____ SOURCE INFORMATION
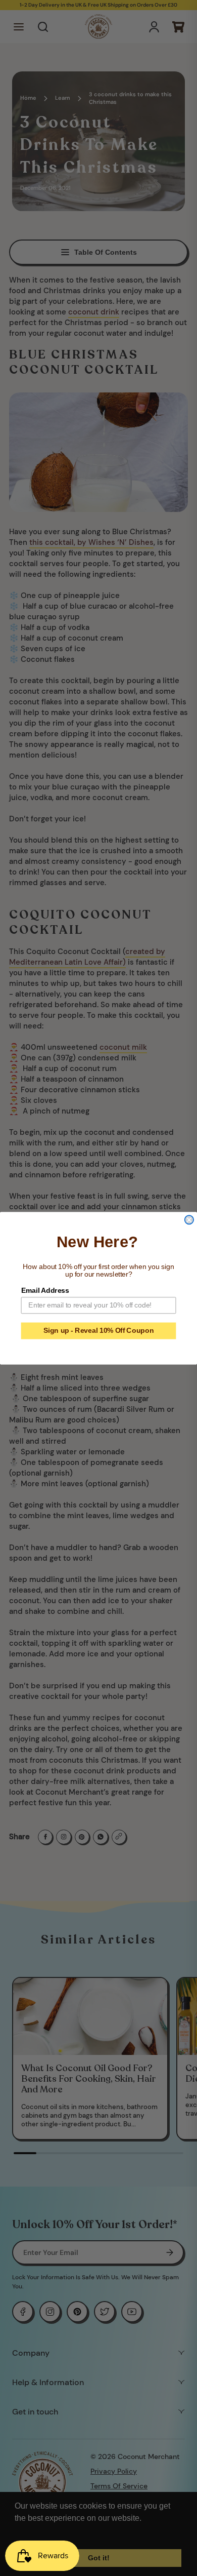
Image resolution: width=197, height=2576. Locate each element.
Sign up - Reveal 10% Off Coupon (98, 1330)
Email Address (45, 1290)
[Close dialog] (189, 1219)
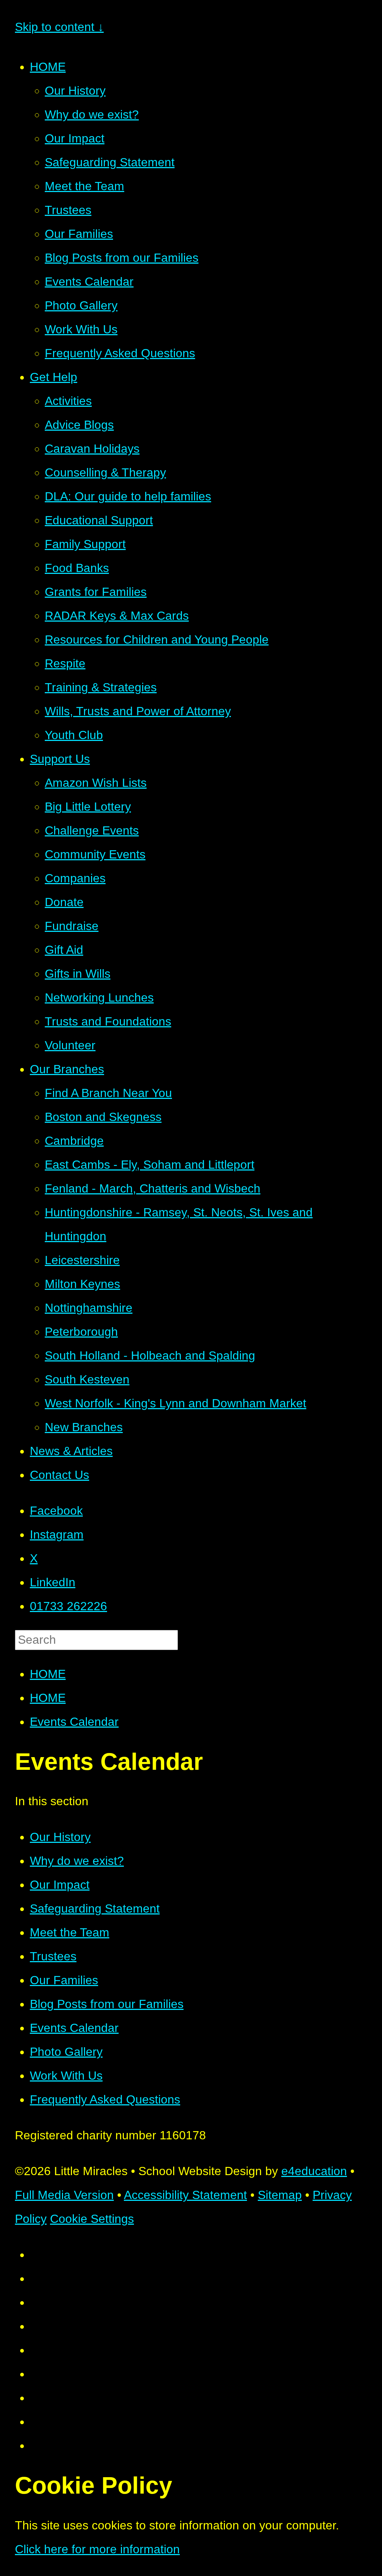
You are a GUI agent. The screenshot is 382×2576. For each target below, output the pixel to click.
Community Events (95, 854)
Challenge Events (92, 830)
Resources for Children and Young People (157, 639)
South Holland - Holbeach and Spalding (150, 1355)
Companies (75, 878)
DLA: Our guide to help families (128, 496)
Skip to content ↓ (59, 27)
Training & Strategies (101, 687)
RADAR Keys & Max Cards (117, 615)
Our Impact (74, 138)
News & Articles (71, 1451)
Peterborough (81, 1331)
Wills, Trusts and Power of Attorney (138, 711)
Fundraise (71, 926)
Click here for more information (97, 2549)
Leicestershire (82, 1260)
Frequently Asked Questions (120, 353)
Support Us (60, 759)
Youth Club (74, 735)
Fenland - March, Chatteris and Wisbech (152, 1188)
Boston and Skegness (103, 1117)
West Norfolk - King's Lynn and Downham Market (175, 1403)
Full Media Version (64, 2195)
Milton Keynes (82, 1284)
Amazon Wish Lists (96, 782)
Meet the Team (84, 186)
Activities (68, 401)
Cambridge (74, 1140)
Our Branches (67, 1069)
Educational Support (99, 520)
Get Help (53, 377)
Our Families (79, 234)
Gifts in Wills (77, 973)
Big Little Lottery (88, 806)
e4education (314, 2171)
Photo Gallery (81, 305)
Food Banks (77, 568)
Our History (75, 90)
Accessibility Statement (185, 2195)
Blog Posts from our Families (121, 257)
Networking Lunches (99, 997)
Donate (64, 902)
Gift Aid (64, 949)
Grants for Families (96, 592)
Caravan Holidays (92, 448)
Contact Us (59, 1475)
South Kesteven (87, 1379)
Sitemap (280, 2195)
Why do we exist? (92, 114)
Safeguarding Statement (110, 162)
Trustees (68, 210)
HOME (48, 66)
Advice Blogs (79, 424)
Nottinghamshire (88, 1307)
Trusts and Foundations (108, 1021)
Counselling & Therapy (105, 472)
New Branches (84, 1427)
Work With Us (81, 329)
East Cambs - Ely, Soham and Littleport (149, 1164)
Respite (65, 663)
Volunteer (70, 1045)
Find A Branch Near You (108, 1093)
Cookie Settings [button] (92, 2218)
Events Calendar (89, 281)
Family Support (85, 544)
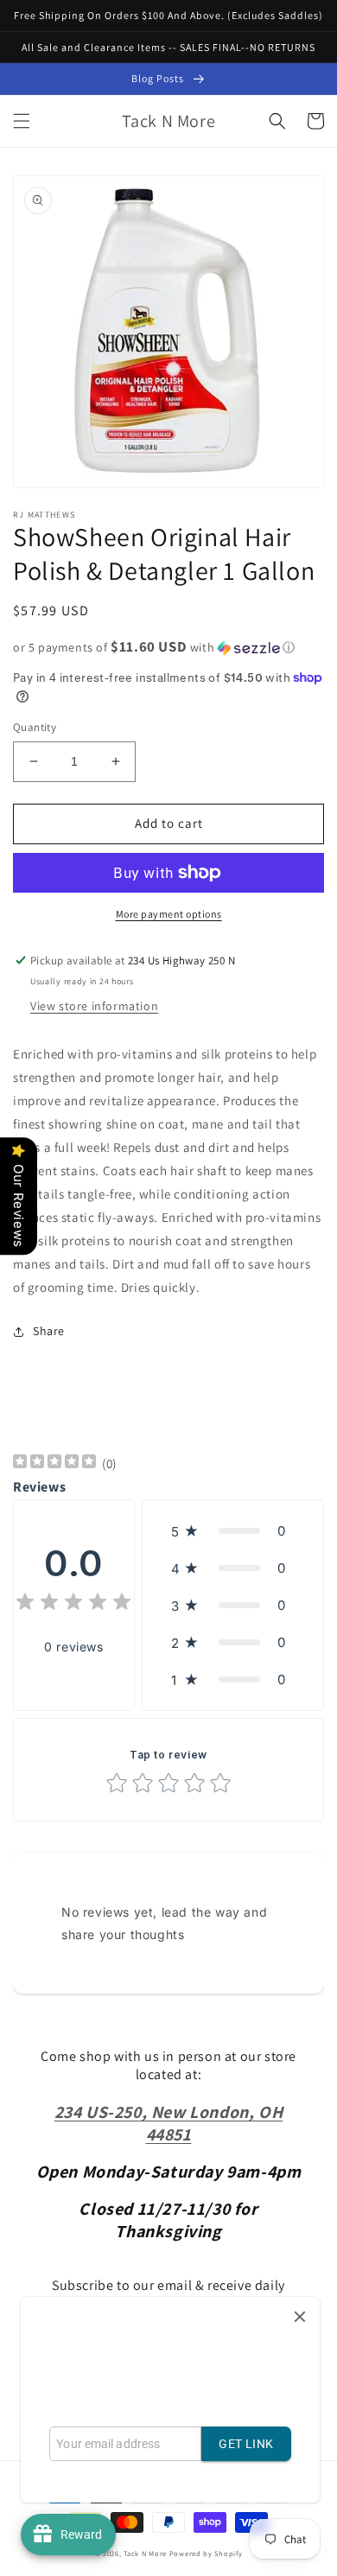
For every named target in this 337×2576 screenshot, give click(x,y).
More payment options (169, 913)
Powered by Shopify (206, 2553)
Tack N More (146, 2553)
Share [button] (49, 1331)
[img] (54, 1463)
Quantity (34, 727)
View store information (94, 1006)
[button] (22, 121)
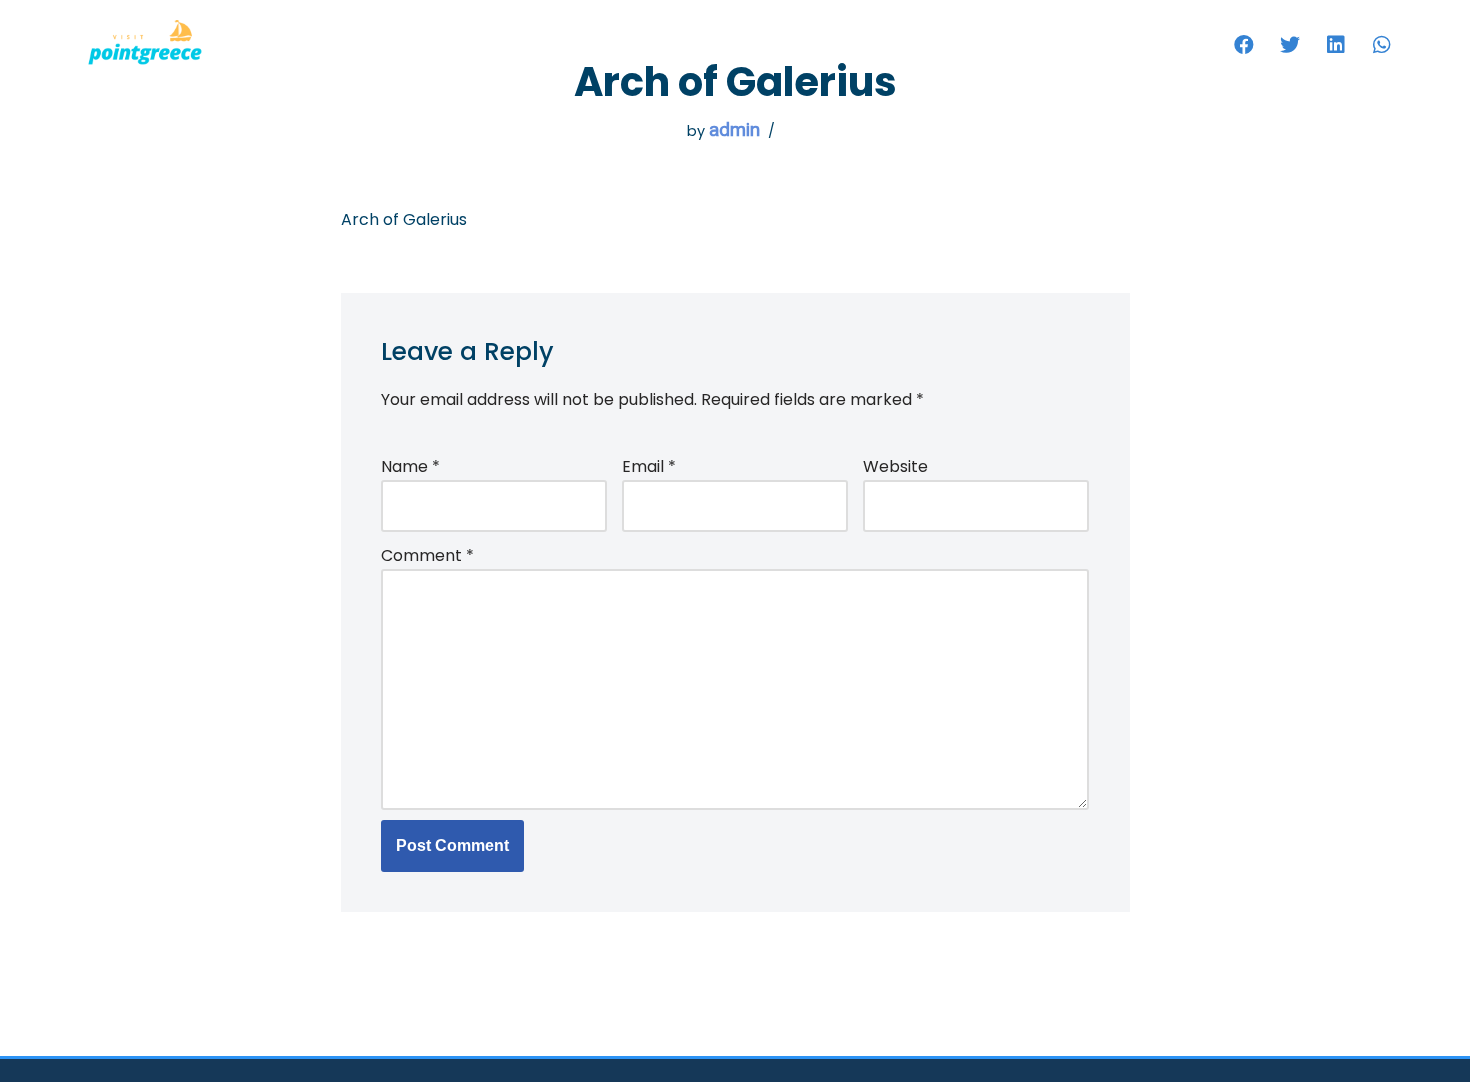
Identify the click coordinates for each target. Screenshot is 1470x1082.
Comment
________
REQUIRED ACTION:
When you reach the line containing "Challenge Events (92, 830)" in the data above, start copying exactly, and stop after the line containing "Fundraise (71, 926)".

SOLVED PROBLEM:
Challenge Events (92, 830)
Resources for Children and Young People (157, 639)
South Holland - Holbeach and Spalding (150, 1355)
Companies (75, 878)
DLA: Our guide to help families (128, 496)
Skip to content ↓ (59, 27)
Training & Strategies (101, 687)
RADAR Keys & Max Cards (117, 615)
Our Impact (74, 138)
News & Articles (71, 1451)
Peterborough (81, 1331)
Wills, Trusts and Power of Attorney (138, 711)
Fundraise (71, 926)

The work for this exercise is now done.